As one might expect, there’s a generational divide when it comes to consumer sentiment towards conversational AI.
“In our Zendesk CX Trends Report 2020, we found that many people are willing to interact with AI,” Giovanna says. “But mostly the younger generations (Gen Z and millennials) are more open to using it, if it works correctly, because they’ve grown up using more sophisticated technologies.”
Older customers sometimes aren’t aware that they’re interacting with a bot and can feel tricked once they realise they’re not talking to a human agent. Younger generations tend to be more AI-savvy. These digital natives have more experience with bots and are more enthusiastic about using them – if it means getting a faster or more accurate response.
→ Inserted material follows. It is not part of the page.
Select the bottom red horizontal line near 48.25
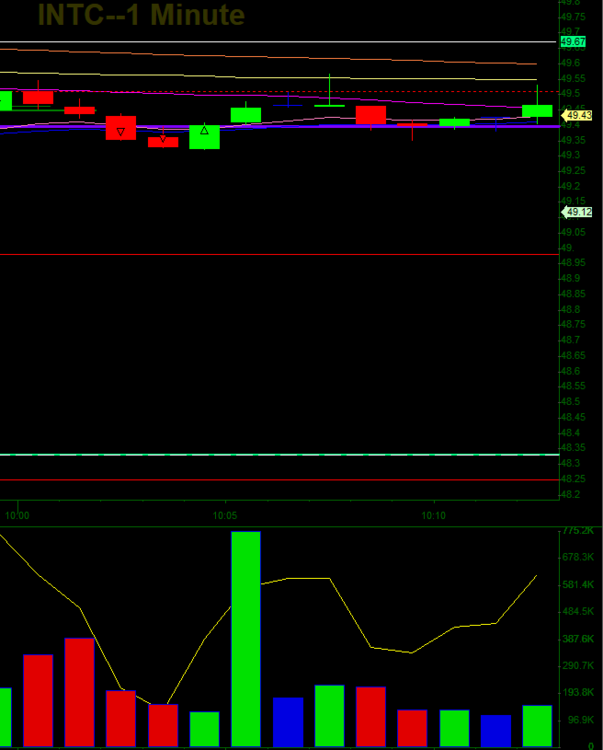603x750 pixels. 278,480
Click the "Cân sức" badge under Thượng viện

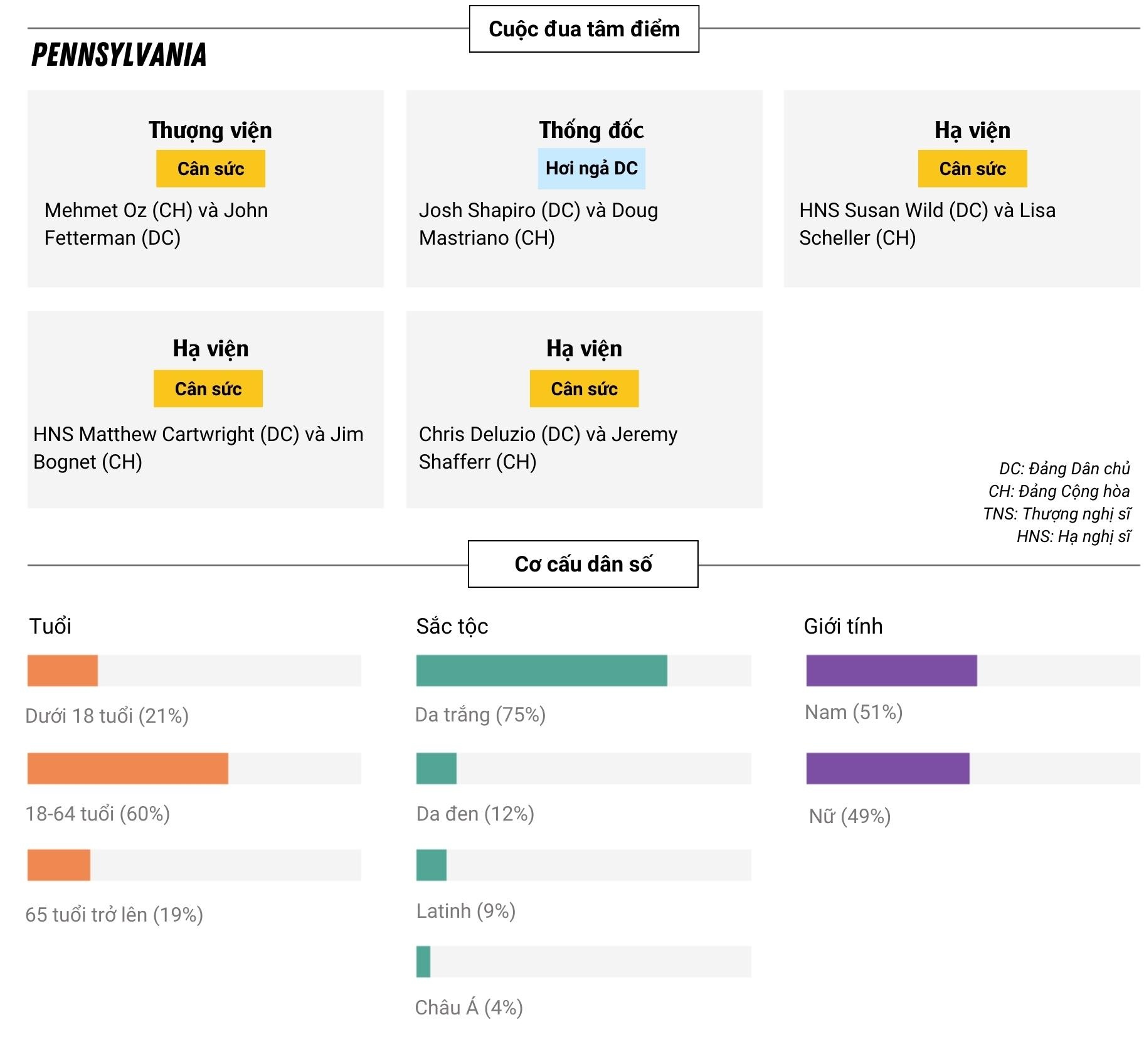coord(211,169)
Still, it’s also important to keep in mind that ‘younger generations’ is a relative term.
“A common misconception is that the ‘generational divide’ starts much earlier than it actually does,” Sam says. “Whilst it’s true that older generations tend to favour live channels, like voice, this curve begins much later than most companies believe – approximately between 70 and 80 years old.”
And this phenomenon is bound to change as generations who grew up with conversational AI get older themselves. There are even some contexts in which the ‘age gap’ is already pretty insignificant.
“When we look at the results of the study, we see that only a small minority of each age group disagrees with the statement ‘AI is useful to solve easy problems’," Giovanna points out.
In other words, people of all ages tend to think AI is fine for answering easy questions. However, customers are more resistant to bots if they have a more complex issue – especially if they’re an older baby boomer or part of the Silent Generation.
“But the real point is that if you’ve done your job right, none of that should really matter,” Sam says. “Chatbots are a way to bridge the gap between self-service and live agents. So, regardless of age or other demographics, your customers should be comfortable with those elements of your CX strategy or you’re going to run into adoption issues.”
Also, Sam warns against blaming your customer demographics for your own CX inadequacies. It’s possible that the way you’re implementing your conversational AI platform is more problematic than the technology itself.
“If you’re having an adoption issue, it could be because your customers don’t embrace that kind of channel,” she explains. “Or it could be that you’re attempting to force certain issue types into channels that aren’t ideal for the topic or for that point in your customer’s journey.”
How ‘human’ does an AI conversation need to seem?
A chatbot isn’t meant to fool someone into thinking that they’re talking to a real person. However, conversational AI should use language that customers are comfortable with.
“Even if a person knows they are talking to a bot, we should still make it the most natural and friendly experience possible,” Giovanna says. “For example, the AI should be configured to speak in the same terminology as our customers. And you should leverage all the customer data you possess to make the experience feel more personalised for the user.”
If your conversational AI platform is empowered with the right customer data, a chatbot can:
- Address a customer by name
- Refer to the customer’s status
- Know what products and services the customer has purchased
- See the path of the customer’s journey
With insight into a customer’s previous interactions, chatbots can provide less redundant and more helpful support.
“If a customer just read an article from our help centre, the bot should take that into account and suggest different content to resolve their issue,” Giovanna says. “A good way to achieve success with AI is to work on its development and use cases with designers, engineers and business stakeholders to ensure all parties bring their consumer and business knowledge to the table.”
Respect your customer enough to let them make their own decision on whether to engage with your chatbot. Let them choose if and when they want to flip over to a real agent.